シナリオの迷宮 ~あるいは(無恥がもたらす予期せぬ軌跡)

脚本愛好家じぇれの思考の旅。とりとめもなく綴っていきます。

アンダー・ザ・アンダー・ザ・シルバーレイク__映画の下に隠された本当の物語(ネタバレあり)

眩惑的なプロットで観客を惑わす『アンダー・ザ・シルバーレイク』。
こういう物語は、鑑賞後も自身でうんうん唸りながら考えるのが、最大の楽しみ方。

ですが、野暮なことをしてみようかなと、久しぶりに解釈をまとめてみます。
といっても、一つ一つシーンを挙げて読み解くことは敢えてしません。

ここでは、私が読み解いた物語を提示するだけに留めます。
これが正しいのか間違っているのか、判断も皆さんに委ねます。
あなた自身の『アンダー・ザ・シルバーレイク』思考の旅のしおりの1つとしてお使いください。



以下、ネ タ バ レ あり









サムは夢(おそらく音楽)を抱き、LAに来た。
恋人も出来た。犬を愛する女の子だ。

しかし、仕事は思うようにいかない。
(ふざけんな! 俺の力を誰も認めてくれないのか!)
恋人とも上手くいかなくなり、ついに別れる。
(犬とも仲良くしてやったのに。いや、犬が悪いんだな)

_____ここから映画で描かれます______

最悪の通知が貼り出されている。退去勧告だ。
(ホームレスなんてまっぴらだ。イヤだ!イヤだ!)

_____サムの妄想癖が現実逃避へ______

①才能がなかったわけじゃない。
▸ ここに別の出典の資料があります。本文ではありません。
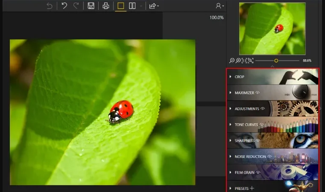
Task: Save the image with floppy disk icon
Action: [x=91, y=6]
LAのシステムがおかしいだけだ!→ソングライターの妄想

②元恋人は看板に出るほどのステップアップをしているが、あいつはビッチなのさ!→本作の美女たち/ドッグキラーの妄想

_____そして現実に引き戻される______

強制退去。

ホームレスを嫌うサムは、妄想ではない現実逃避を始める。
熟女の家に転がりこんだのだ。
そんなサムに鳥はなんと語りかけているのか?


【最後に】
本作は核となるドラマ(『ラ・ラ・ランド』に似た物語)がありながらも、それをメインに据えていないんですね。
物語を途中から始めているんです。

様々なことに綻びが見え、どうしようもなくなった状態を、映画では切り取っています。
妄想にからめとられて現実逃避していく様を描いているんです。
また、どの妄想もスイッチが入る前に、必ず現実世界でサムが目撃しています。
目撃した何かを使って、無意識に妄想を作り出しているんですね。

とまあ、私は非常にシンプルな物語だと読み解きました。
あなたはどう思いますか?
あなた自身の思索の旅を教えてください。